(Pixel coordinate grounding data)

==================================================

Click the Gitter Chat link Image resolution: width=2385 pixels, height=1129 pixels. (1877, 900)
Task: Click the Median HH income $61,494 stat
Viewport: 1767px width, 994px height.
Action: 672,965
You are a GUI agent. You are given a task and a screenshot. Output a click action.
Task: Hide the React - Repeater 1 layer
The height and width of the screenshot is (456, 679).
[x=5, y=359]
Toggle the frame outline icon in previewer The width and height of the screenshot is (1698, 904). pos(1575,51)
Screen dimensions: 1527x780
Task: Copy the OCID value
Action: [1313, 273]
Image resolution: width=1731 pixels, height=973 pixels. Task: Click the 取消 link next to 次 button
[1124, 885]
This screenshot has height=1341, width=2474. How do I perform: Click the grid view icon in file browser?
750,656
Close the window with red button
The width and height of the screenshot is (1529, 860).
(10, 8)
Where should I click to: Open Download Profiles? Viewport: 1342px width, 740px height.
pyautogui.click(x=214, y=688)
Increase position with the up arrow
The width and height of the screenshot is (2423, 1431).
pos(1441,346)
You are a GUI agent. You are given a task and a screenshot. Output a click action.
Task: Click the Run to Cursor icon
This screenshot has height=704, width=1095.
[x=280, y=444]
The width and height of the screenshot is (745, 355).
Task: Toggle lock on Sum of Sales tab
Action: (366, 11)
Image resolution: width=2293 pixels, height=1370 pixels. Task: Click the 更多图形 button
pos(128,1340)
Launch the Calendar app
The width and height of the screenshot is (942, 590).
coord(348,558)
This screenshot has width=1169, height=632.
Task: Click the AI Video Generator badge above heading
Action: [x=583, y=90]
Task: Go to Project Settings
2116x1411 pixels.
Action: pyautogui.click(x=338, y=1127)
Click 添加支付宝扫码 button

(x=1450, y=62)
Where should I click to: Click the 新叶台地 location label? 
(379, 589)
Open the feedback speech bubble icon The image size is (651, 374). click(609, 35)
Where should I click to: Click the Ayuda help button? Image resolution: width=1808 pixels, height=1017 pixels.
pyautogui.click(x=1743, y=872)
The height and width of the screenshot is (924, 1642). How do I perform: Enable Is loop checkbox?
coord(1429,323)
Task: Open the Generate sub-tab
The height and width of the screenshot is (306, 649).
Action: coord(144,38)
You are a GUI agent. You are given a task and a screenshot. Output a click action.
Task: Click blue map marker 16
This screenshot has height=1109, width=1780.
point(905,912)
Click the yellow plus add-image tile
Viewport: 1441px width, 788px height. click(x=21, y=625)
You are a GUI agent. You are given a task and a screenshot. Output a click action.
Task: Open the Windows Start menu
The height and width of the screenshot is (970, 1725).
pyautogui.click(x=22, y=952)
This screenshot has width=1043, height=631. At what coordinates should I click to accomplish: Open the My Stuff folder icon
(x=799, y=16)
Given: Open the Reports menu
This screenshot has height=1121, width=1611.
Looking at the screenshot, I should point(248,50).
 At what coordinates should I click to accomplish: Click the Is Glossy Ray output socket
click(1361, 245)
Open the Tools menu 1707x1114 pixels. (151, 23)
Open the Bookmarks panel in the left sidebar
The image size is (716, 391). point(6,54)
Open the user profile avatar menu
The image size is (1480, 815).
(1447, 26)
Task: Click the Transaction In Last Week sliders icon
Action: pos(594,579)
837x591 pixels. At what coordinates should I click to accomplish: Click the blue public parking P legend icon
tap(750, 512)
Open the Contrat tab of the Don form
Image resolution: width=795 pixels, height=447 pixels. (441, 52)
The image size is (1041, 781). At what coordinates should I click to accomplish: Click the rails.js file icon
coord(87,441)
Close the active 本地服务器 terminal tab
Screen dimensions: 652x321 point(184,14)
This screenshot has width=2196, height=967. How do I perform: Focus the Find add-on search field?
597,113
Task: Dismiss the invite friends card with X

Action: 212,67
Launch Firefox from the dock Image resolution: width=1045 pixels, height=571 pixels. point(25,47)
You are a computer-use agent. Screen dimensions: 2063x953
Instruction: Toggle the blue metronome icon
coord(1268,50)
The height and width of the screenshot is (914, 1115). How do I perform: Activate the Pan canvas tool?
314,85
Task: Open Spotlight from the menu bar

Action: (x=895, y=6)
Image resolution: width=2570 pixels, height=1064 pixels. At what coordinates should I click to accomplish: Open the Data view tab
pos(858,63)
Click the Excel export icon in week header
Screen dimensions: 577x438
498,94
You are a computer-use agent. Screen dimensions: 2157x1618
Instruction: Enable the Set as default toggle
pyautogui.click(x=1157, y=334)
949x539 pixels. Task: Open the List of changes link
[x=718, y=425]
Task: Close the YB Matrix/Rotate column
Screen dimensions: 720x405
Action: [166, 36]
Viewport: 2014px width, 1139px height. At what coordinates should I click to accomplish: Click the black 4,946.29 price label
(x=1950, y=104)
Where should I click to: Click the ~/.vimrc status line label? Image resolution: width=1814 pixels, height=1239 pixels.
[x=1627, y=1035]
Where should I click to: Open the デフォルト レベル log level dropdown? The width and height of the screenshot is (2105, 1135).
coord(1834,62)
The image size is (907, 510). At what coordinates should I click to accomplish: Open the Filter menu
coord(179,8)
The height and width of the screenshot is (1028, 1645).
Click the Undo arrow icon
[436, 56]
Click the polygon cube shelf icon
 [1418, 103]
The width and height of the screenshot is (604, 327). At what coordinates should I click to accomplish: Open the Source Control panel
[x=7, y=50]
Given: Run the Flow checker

==================================================

> Task requirements: The full set of entries should be copied out exactly as given.

> Output:
Click the Gitter Chat link Image resolution: width=2385 pixels, height=1129 pixels. (1877, 900)
Task: Click the Median HH income $61,494 stat
Viewport: 1767px width, 994px height.
Action: 672,965
You are a GUI agent. You are given a task and a screenshot. Output a click action.
Task: Hide the React - Repeater 1 layer
The height and width of the screenshot is (456, 679).
[x=5, y=359]
Toggle the frame outline icon in previewer The width and height of the screenshot is (1698, 904). pos(1575,51)
Screen dimensions: 1527x780
Task: Copy the OCID value
Action: [1313, 273]
Image resolution: width=1731 pixels, height=973 pixels. Task: Click the 取消 link next to 次 button
[1124, 885]
This screenshot has height=1341, width=2474. How do I perform: Click the grid view icon in file browser?
750,656
Close the window with red button
The width and height of the screenshot is (1529, 860).
(10, 8)
Where should I click to: Open Download Profiles? Viewport: 1342px width, 740px height.
pyautogui.click(x=214, y=688)
Increase position with the up arrow
The width and height of the screenshot is (2423, 1431).
pos(1441,346)
You are a GUI agent. You are given a task and a screenshot. Output a click action.
Task: Click the Run to Cursor icon
This screenshot has height=704, width=1095.
[x=280, y=444]
The width and height of the screenshot is (745, 355).
Task: Toggle lock on Sum of Sales tab
Action: (366, 11)
Image resolution: width=2293 pixels, height=1370 pixels. Task: Click the 更多图形 button
pos(128,1340)
Launch the Calendar app
The width and height of the screenshot is (942, 590).
coord(348,558)
This screenshot has width=1169, height=632.
Task: Click the AI Video Generator badge above heading
Action: [x=583, y=90]
Task: Go to Project Settings
2116x1411 pixels.
Action: pyautogui.click(x=338, y=1127)
Click 添加支付宝扫码 button

(x=1450, y=62)
Where should I click to: Click the 新叶台地 location label? 
(379, 589)
Open the feedback speech bubble icon The image size is (651, 374). click(609, 35)
Where should I click to: Click the Ayuda help button? Image resolution: width=1808 pixels, height=1017 pixels.
pyautogui.click(x=1743, y=872)
The height and width of the screenshot is (924, 1642). How do I perform: Enable Is loop checkbox?
coord(1429,323)
Task: Open the Generate sub-tab
The height and width of the screenshot is (306, 649).
Action: coord(144,38)
You are a GUI agent. You are given a task and a screenshot. Output a click action.
Task: Click blue map marker 16
This screenshot has height=1109, width=1780.
point(905,912)
Click the yellow plus add-image tile
Viewport: 1441px width, 788px height. click(x=21, y=625)
You are a GUI agent. You are given a task and a screenshot. Output a click action.
Task: Open the Windows Start menu
The height and width of the screenshot is (970, 1725).
pyautogui.click(x=22, y=952)
This screenshot has width=1043, height=631. At what coordinates should I click to accomplish: Open the My Stuff folder icon
(x=799, y=16)
Given: Open the Reports menu
This screenshot has height=1121, width=1611.
Looking at the screenshot, I should point(248,50).
 At what coordinates should I click to accomplish: Click the Is Glossy Ray output socket
click(1361, 245)
Open the Tools menu 1707x1114 pixels. (151, 23)
Open the Bookmarks panel in the left sidebar
The image size is (716, 391). point(6,54)
Open the user profile avatar menu
The image size is (1480, 815).
(1447, 26)
Task: Click the Transaction In Last Week sliders icon
Action: pos(594,579)
837x591 pixels. At what coordinates should I click to accomplish: Click the blue public parking P legend icon
tap(750, 512)
Open the Contrat tab of the Don form
Image resolution: width=795 pixels, height=447 pixels. (441, 52)
The image size is (1041, 781). At what coordinates should I click to accomplish: Click the rails.js file icon
coord(87,441)
Close the active 本地服务器 terminal tab
Screen dimensions: 652x321 point(184,14)
This screenshot has width=2196, height=967. How do I perform: Focus the Find add-on search field?
597,113
Task: Dismiss the invite friends card with X

Action: 212,67
Launch Firefox from the dock Image resolution: width=1045 pixels, height=571 pixels. point(25,47)
You are a computer-use agent. Screen dimensions: 2063x953
Instruction: Toggle the blue metronome icon
coord(1268,50)
The height and width of the screenshot is (914, 1115). How do I perform: Activate the Pan canvas tool?
314,85
Task: Open Spotlight from the menu bar

Action: (x=895, y=6)
Image resolution: width=2570 pixels, height=1064 pixels. At what coordinates should I click to accomplish: Open the Data view tab
pos(858,63)
Click the Excel export icon in week header
Screen dimensions: 577x438
498,94
You are a computer-use agent. Screen dimensions: 2157x1618
Instruction: Enable the Set as default toggle
pyautogui.click(x=1157, y=334)
949x539 pixels. Task: Open the List of changes link
[x=718, y=425]
Task: Close the YB Matrix/Rotate column
Screen dimensions: 720x405
Action: [166, 36]
Viewport: 2014px width, 1139px height. At what coordinates should I click to accomplish: Click the black 4,946.29 price label
(x=1950, y=104)
Where should I click to: Click the ~/.vimrc status line label? Image resolution: width=1814 pixels, height=1239 pixels.
[x=1627, y=1035]
Where should I click to: Open the デフォルト レベル log level dropdown? The width and height of the screenshot is (2105, 1135).
coord(1834,62)
The image size is (907, 510). At what coordinates should I click to accomplish: Open the Filter menu
coord(179,8)
The height and width of the screenshot is (1028, 1645).
Click the Undo arrow icon
[436, 56]
Click the polygon cube shelf icon
 [1418, 103]
The width and height of the screenshot is (604, 327). At what coordinates should I click to accomplish: Open the Source Control panel
[x=7, y=50]
Given: Run the Flow checker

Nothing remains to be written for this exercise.